Renaissance keyboard works, normally composed for the harpsichord, clavichord or organ, have always sounded fantastic on the piano, due to the instrument’s clarity of line and expressive potential. But they do require a player familiar with the music’s stylistic quirks, particularly when it comes to ornamentation, which was often unique to its country of origin.
Shani Diluka is our passionate and knowledgable guide to this lesser-played repertoire, but while she’s faithful to its written score, she communicates each piece through a modern lens. The results are startlingly beautiful, as if revealing anew the colours of a faded oil painting.

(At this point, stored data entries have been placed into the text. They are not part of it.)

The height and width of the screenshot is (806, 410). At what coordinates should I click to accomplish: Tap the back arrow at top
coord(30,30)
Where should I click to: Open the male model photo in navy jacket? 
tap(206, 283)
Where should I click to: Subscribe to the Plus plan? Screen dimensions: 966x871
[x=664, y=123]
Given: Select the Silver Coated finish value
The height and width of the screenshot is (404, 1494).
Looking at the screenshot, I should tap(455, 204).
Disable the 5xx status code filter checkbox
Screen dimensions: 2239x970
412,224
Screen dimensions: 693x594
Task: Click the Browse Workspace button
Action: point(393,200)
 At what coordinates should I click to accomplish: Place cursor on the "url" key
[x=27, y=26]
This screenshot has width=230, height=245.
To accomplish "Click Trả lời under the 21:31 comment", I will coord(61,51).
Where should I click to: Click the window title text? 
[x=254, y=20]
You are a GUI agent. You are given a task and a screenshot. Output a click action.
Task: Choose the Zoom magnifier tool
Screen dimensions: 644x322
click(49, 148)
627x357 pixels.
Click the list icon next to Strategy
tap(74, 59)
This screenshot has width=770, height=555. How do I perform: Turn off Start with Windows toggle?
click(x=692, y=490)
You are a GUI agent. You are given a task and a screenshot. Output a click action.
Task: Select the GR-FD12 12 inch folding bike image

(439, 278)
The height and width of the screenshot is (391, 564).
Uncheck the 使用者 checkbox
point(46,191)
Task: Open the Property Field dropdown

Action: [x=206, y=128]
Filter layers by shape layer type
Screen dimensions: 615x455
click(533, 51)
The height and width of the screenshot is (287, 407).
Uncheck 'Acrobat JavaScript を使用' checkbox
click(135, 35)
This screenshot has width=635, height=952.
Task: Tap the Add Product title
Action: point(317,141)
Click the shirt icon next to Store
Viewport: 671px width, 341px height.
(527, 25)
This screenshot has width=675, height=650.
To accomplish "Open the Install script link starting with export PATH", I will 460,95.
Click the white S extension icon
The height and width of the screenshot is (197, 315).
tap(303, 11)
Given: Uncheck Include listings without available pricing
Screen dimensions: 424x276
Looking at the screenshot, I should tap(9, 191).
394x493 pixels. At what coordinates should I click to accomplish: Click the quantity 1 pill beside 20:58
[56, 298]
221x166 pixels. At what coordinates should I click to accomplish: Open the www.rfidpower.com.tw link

The modal beauty of William Byrd’s The Earle of Salisbury Pavan and John Dowland’s My Lord Willoughby’s Welcome Home are enhanced by both the sweetness of the piano tone and by its modern tuning, which together smooth out keys changes that once would have intentionally jarred the ear. By juxtaposing music by contemporaneous Italian composers, Diluka shows the extent to which composers passed ideas back and forth across borders.
The programme moves away from the Renaissance towards the Baroque, with music of a more stately, elegant variety by Handel and Domenico Scarlatti via Purcell. Diluka brings more of the piano’s expressiveness to bear on this later music, lavishing it with an alluring quasi-Romantic sheen. A handful of Diluka’s own arrangements add moments of calm beauty.